S and S
[2000] FMCAfam 64
•9 November 2000
FEDERAL MAGISTRATES COURT OF AUSTRALIA
| S & S | [2000] FMCA fam 64 |
| CHILD SUPPORT – Stay of proceedings – Jurisdiction |
| Applicant: | P J S |
| Respondent: | K M S |
| File No: | ZP2091 of 2000 |
| Delivered on: | 9 November 20000 |
| Delivered at: | Parramatta |
| Hearing Date: | 9 November 2000 |
| Judgment of: | Scarlett FM |
REPRESENTATION
| Counsel for the Applicant: | Mr Gonzales, Solicitor |
| Solicitors for the Applicant: | Messrs Watts McCray DX 11517 Sydney |
| Counsel for the Respondent: | Mr Burreket, Solicitor |
| Solicitors for the Respondent: | Brouns Abrahams DX 11551 Sydney |
ORDERS
The application by the Respondent wife for an order for summary dismissal of the Application for a Stay order is refused.
| FEDERAL MAGISTRATES COURT OF AUSTRALIA AT PARRAMATTA |
ZP 2091 of 2000
| P J S |
Applicant
And
| K M S |
Respondent
REASONS FOR JUDGMENT
Application
This is an application by the husband for an order that the Child Support Agency be stayed from collecting Child Support in an amount of $2,104.42 per month, as determined by an assessment made on
3 October 2000. The Respondent wife has asked the Court to dismiss the application summarily on the basis of a lack of jurisdiction to make such an order in the circumstances of this case.
Background
On 26 September 2000, a Senior Case Officer of the Support Agency made a decision under Part 6A of the Child Support (Assessment) Act 1989
a)Varying the assessed rate of child support; and
b)Deciding that for the period 1 July 2000 to 30 June 2001 the Applicant should be assessed for child support on an annual child support income of $89,399.00.
As a result of that decision, the Child Support Agency issued an assessment on 3 October 2000, requiring the Applicant to pay at the rate of $2,104. 42 per month.
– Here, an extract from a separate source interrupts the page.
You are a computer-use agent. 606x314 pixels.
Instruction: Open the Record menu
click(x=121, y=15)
The Applicant has lodged an objection to the findings of the Senior Case Officer, pursuant to s. 98X of the Act. This objection has not yet been determined by the Agency.
The stay application
The Applicant seeks a stay of operation of the assessment, presumably until the objection has been determined. There are no other proceedings pending in this court, or in any other court having jurisdiction under the Child Support (Assessment) Act.
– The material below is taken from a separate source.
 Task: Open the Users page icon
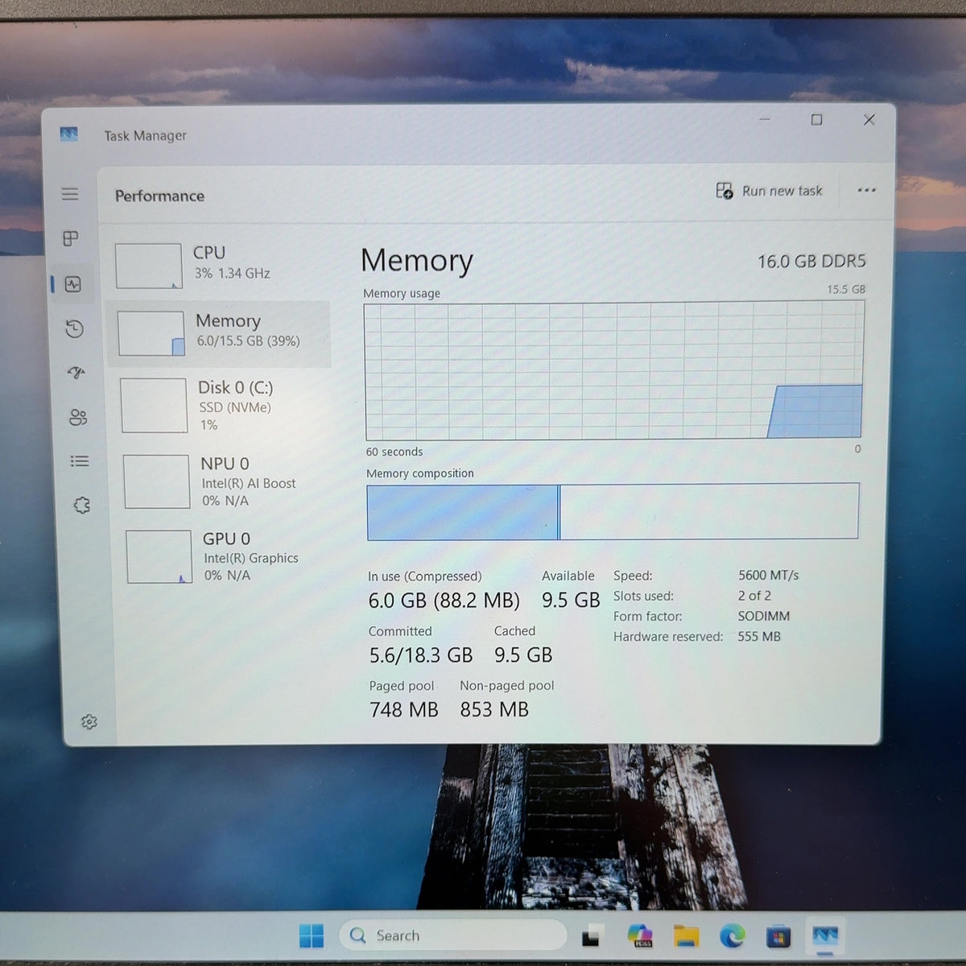point(78,417)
The Respondent argues that the application should be dismissed, on the basis that the application does not come under the narrow grounds specified in s. 140 of the Act. Section 140(1) sets out the circumstances in which a court may entertain an application for a stay:
“Where a proceeding has been instituted in a court having jurisdiction under this Act or before the Registrar under Part 6A, a party to the proceeding may, subject to the Family Law Act 1975, apply to that court, or a court having jurisdiction under this Act, as the case may be, for an order under this section.”
The Respondent’s argument is simply that the objection lodged by the Applicant is not a proceeding before the Registrar under Part 6A, but a proceeding under Part 6B. As there are no other proceedings pending in a court having jurisdiction under the Act, then the stay application does not come within the limited scope of s.140.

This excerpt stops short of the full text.